Historical population
| Census | Pop. | Note | %± |
| 1880 | 266 |  | — |
| 1900 | 500 |  | — |
| 1910 | 528 |  | 5.6% |
| 1920 | 537 |  | 1.7% |
| 1930 | 448 |  | −16.6% |
| 1940 | 516 |  | 15.2% |
| 1950 | 526 |  | 1.9% |
| 1960 | 517 |  | −1.7% |
| 1970 | 505 |  | −2.3% |
| 1980 | 561 |  | 11.1% |
| 1990 | 499 |  | −11.1% |
| 2000 | 489 |  | −2.0% |
| 2010 | 538 |  | 10.0% |
| 2020 | 508 |  | −5.6% |
U.S. Decennial Census

===2010 census===
As of the census of 2010, there were 538 people, 207 households, and 150 families living in the town. The population density was 1735.5 PD/sqmi. There were 232 housing units at an average density of 748.4 /sqmi. The racial makeup of the town was 96.1% White, 0.2% African American, 0.7% Native American, 1.9% from other races, and 1.1% from two or more races. Hispanic or Latino of any race were 5.4% of the population.

There were 207 households, of which 37.7% had children under the age of 18 living with them, 51.7% were married couples living together, 17.4% had a female householder with no husband present, 3.4% had a male householder with no wife present, and 27.5% were non-families. 21.3% of all households were made up of individuals, and 8.7% had someone living alone who was 65 years of age or older. The average household size was 2.60 and the average family size was 3.01.

The median age in the town was 38.2 years. 27.5% of residents were under the age of 18; 8.1% were between the ages of 18 and 24; 25.1% were from 25 to 44; 26.2% were from 45 to 64; and 13% were 65 years of age or older. The gender makeup of the town was 48.7% male and 51.3% female.

===2000 census===
As of the census of 2000, there were 489 people, 188 households, and 140 families living in the town. The population density was 1,527.5 PD/sqmi. There were 211 housing units at an average density of 659.1 /sqmi. The racial makeup of the town was 99.39% White, 0.20% from other races, and 0.41% from two or more races. Hispanic or Latino of any race were 0.41% of the population.

There were 188 households, out of which 37.8% had children under the age of 18 living with them, 60.6% were married couples living together, 10.1% had a female householder with no husband present, and 25.5% were non-families. 22.9% of all households were made up of individuals, and 11.7% had someone living alone who was 65 years of age or older. The average household size was 2.60 and the average family size was 3.02.

In the town, the population was spread out, with 28.2% under the age of 18, 8.0% from 18 to 24, 30.1% from 25 to 44, 18.8% from 45 to 64, and 14.9% who were 65 years of age or older. The median age was 35 years. For every 100 females, there were 88.8 males. For every 100 females age 18 and over, there were 92.9 males.
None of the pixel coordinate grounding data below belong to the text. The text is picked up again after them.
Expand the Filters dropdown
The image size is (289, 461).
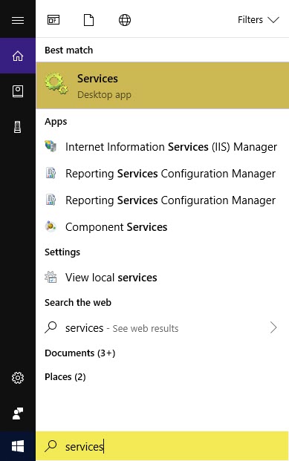[x=258, y=20]
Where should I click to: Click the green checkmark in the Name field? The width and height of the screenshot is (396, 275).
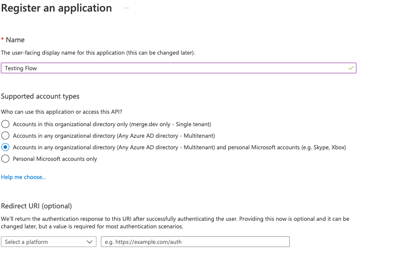click(351, 68)
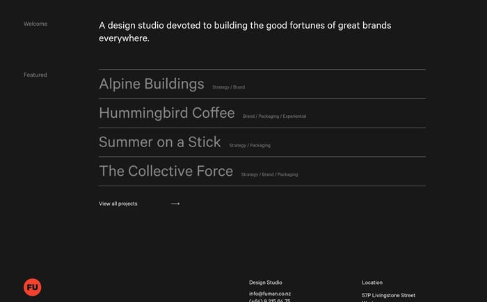This screenshot has height=302, width=487.
Task: Click the Design Studio footer heading
Action: 265,282
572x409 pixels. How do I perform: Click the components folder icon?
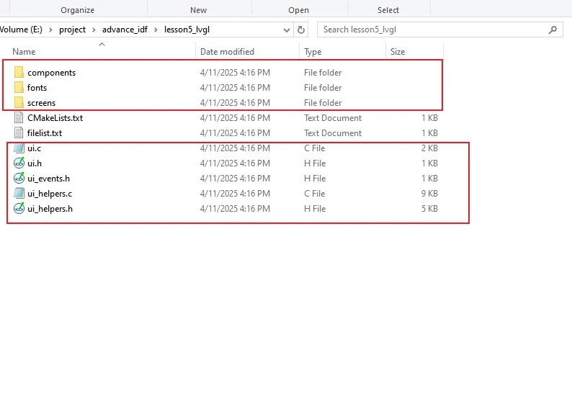pos(19,73)
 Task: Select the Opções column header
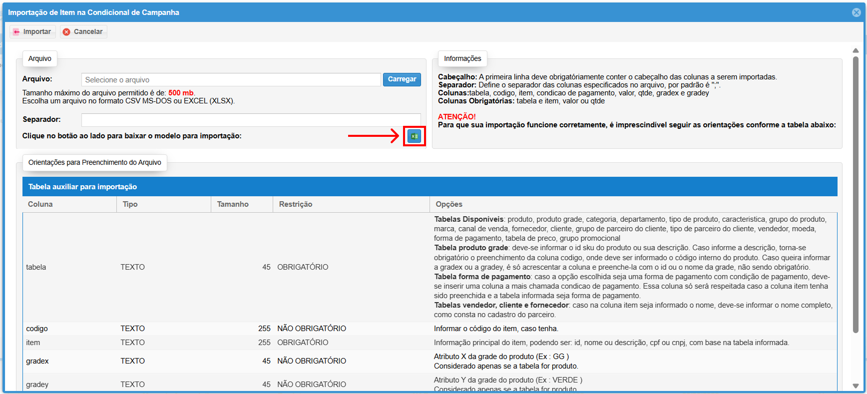pyautogui.click(x=449, y=204)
The median income for a household in the town was $41,806, and the median income for a family was $46,458. Males had a median income of $30,547 versus $23,611 for females. The per capita income for the town was $16,630. About 8.5% of families and 9.5% of the population were below the poverty line, including 10.7% of those under age 18 and 7.0% of those age 65 or over.